The climate, soil and open spaces of Ukraine and western Russia are ideal for wheat. Tierney notes that in the early 20th century, oil and wheat were the Russian empire’s largest exports.
Now that communism’s distortions are fading, wheat and oil are top earners as comparative advantage again makes itself felt.
China has become a major corn exporter and was for the first time last year a net exporter of wheat, thanks to rudimentary irrigation. But Tierney expects that can’t last because it has a disadvantage in moisture.
He said the north China plain today is like California in the early 20th century: a dry climate, growing urban and industrial water demand and plans for enormous water diversion projects.
California could afford to put the expensive water only on high value vegetable and fruit crops.
The same thing will happen in China, Tierney predicts, adding it will again import wheat and corn in the next few years.
As for Brazil, Tierney quoted the U.S. Department of Agriculture’s recent assessment that vast grazing lands once thought unsuitable for soybean production are turning out to be ideal, with three crops a year possible in some areas.

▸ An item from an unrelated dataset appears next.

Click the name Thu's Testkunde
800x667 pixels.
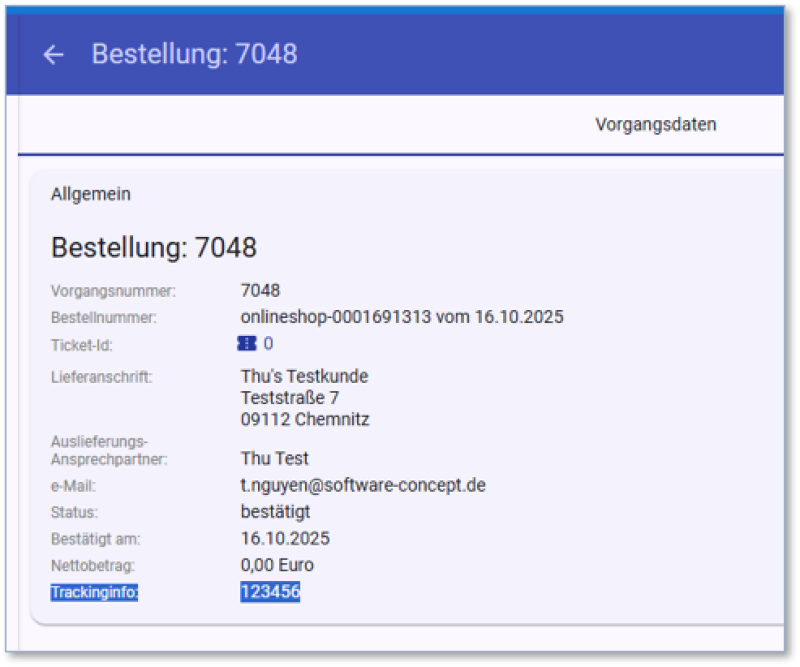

Clearly, this is a comparative advantage over the U.S., now the leading soybean producer.
These developments limit the opportunities for North American agriculture, he said.
Grain farming in the U.S. and Canada is a mature industry with few prospects for growth, given robust competition from Brazil, Ukraine and Russia.
North American land will be farmed, but the agricultural scene will increasingly mimic a European model where it will be discussed in social terms rather than economic.